Stream HTTP content but skip downloading some lines at all in Python

310 Views Asked by At

Edit- This is partially solved. The exact implementation details are not figured out yet, but the answer it to use HTTP range headers, as in Ezequiel's comment.

In case my explanation is not clear enough, I am trying to replicate the procedure here: https://www.cpc.ncep.noaa.gov/products/wesley/fast_downloading_grib.html in python.

edit: From a friends' kind advice, I've figured out part of the solution. I need to just grab a specific byte range using my get request- that's all that NOAA's PERL scripts are doing.

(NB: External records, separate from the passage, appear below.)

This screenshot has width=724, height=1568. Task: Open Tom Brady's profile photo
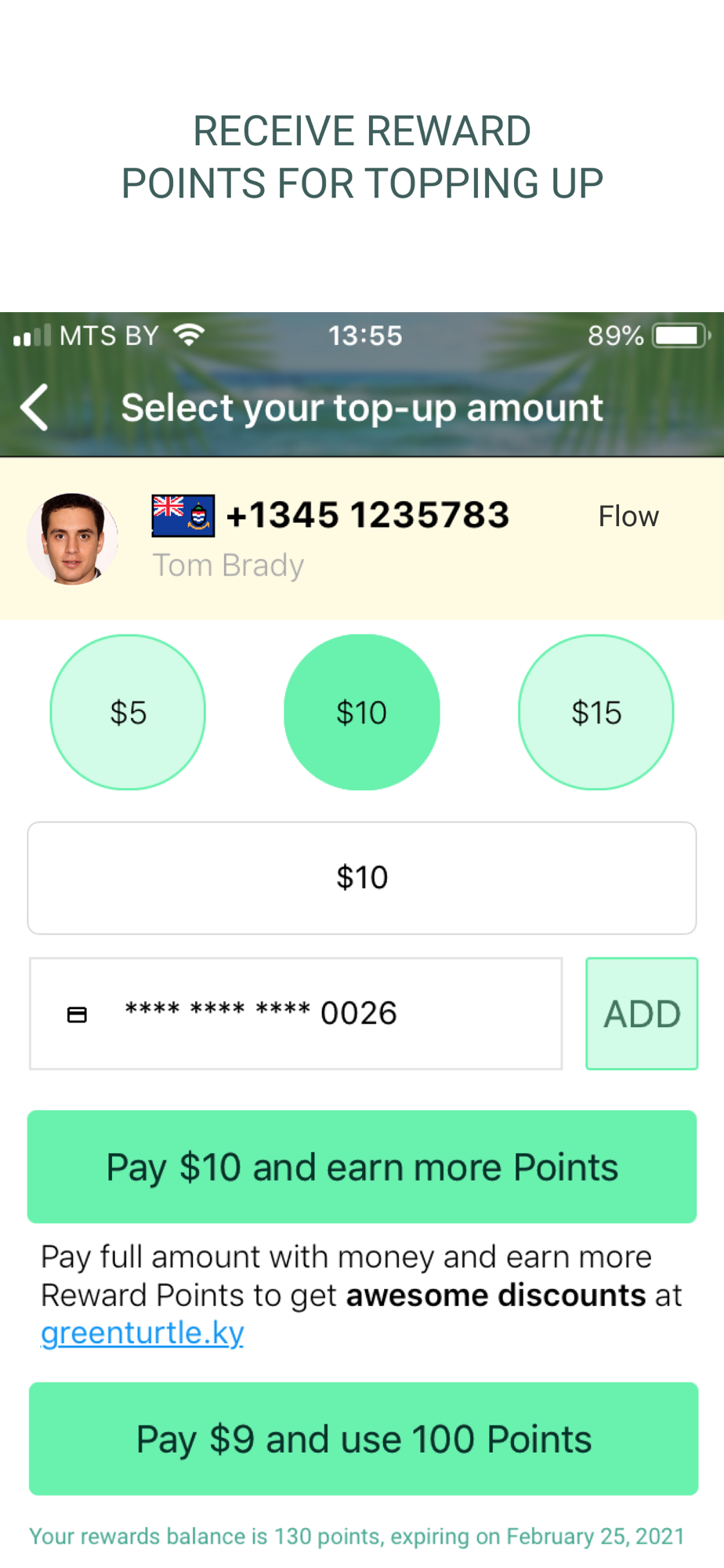72,539
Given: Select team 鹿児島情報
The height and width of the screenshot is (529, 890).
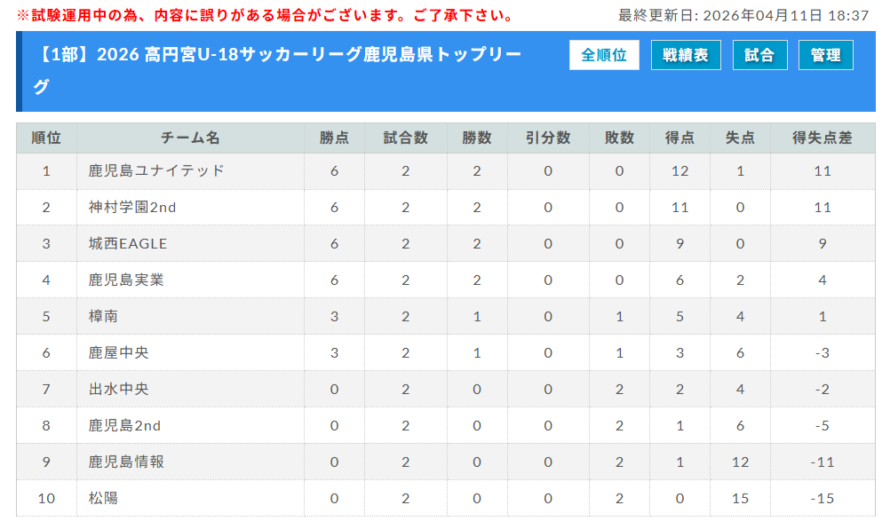Looking at the screenshot, I should click(126, 461).
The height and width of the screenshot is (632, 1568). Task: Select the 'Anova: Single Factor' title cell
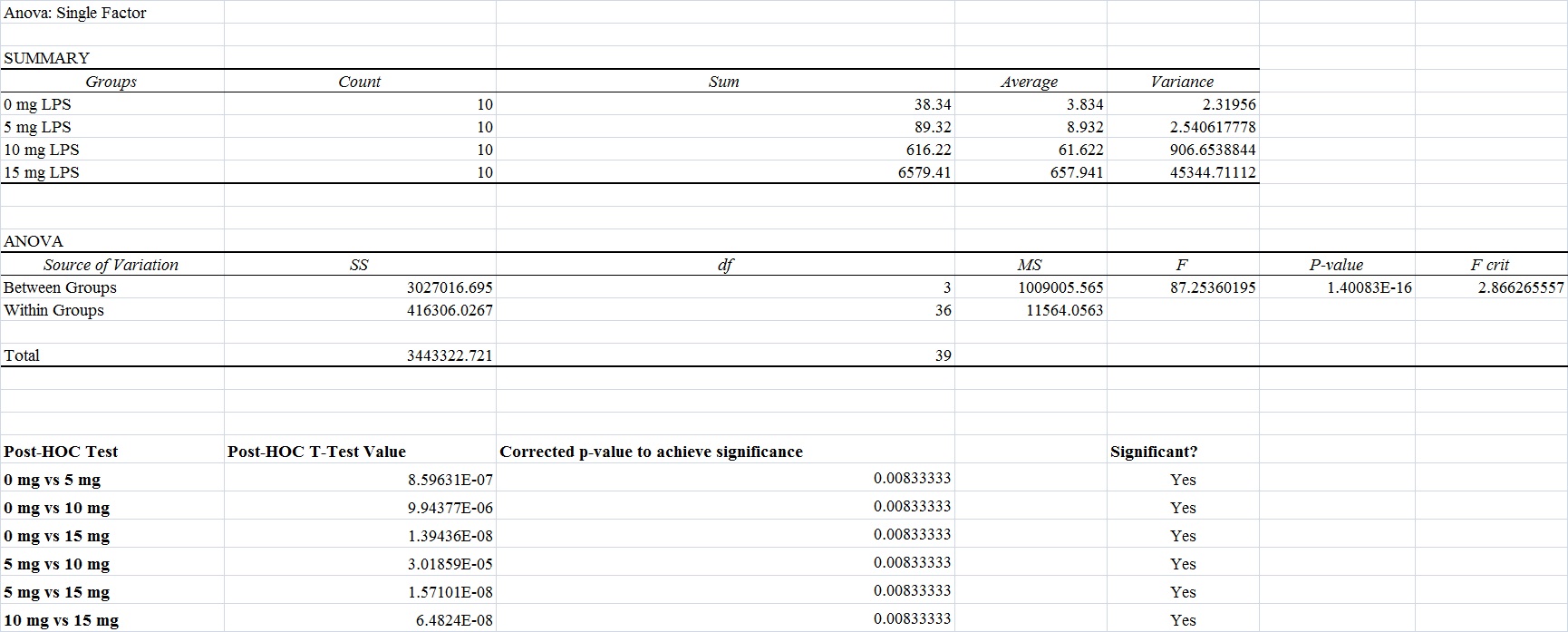click(75, 13)
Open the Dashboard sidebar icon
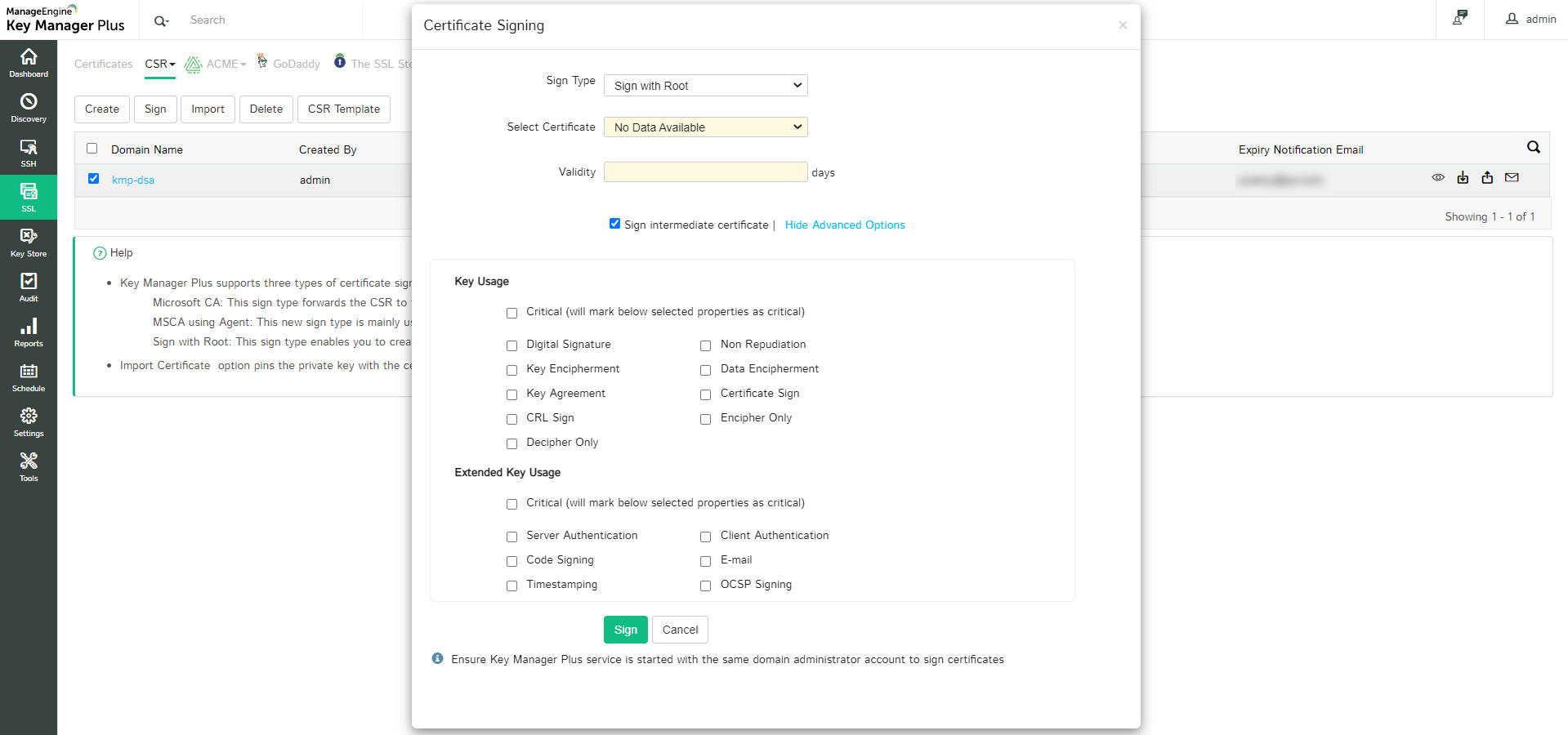 [29, 62]
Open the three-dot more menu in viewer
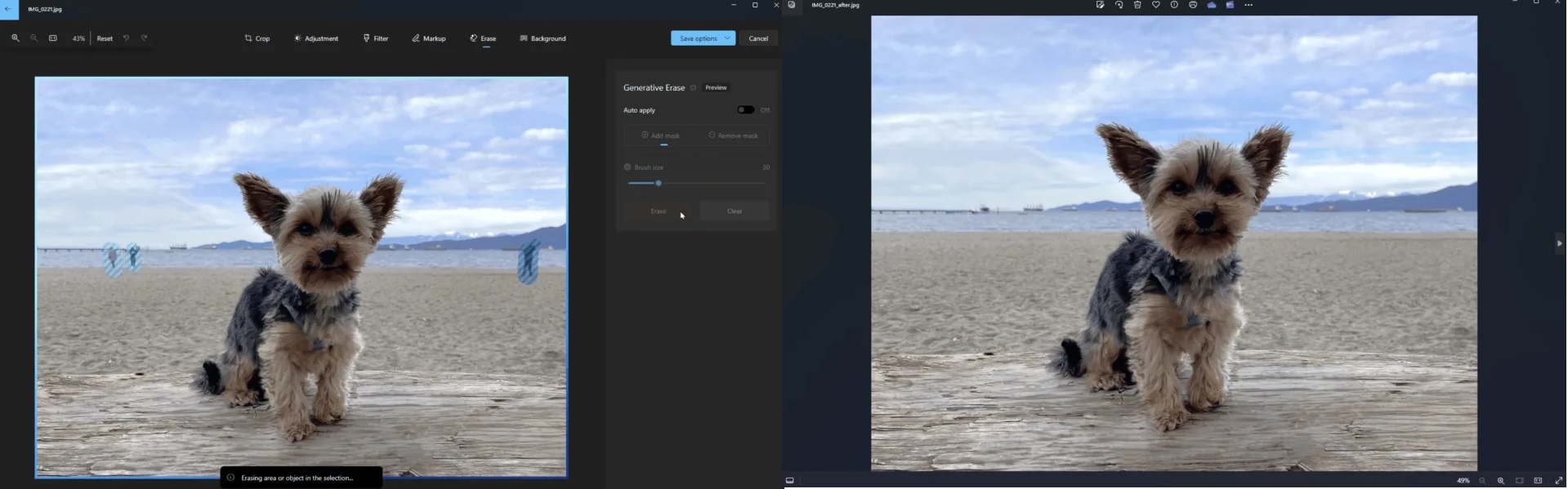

I'm attempting to download only a few fields from a "GRIB" file- a certain array-like format that the national weather service uses. It is at a specific HTTPS url, e.g. https://nomads.ncep.noaa.gov/pub/data/nccf/com/gfs/prod/gfs.20201209/00/gfs.t00z.pgrb2.0p25.f000. But very specifically, I need to only download the lines that are relevant to me- e.g. lines 5, 10, and 30. I'd like to avoid downloading the content of the other lines at all, but I'm not sure about the low-level behavior of the requests library here (or a suitable alternative).

1

There are 1 best solutions below

3
On

This should be the code:

req = request.get('https://nomads.ncep.noaa.gov/pub/data/nccf/com/gfs/prod/gfs.20201209/00/gfs.t00z.pgrb2.0p25.f000',stream=True)
for line in req.iter_lines():
    next(line)
    x2 = next(line)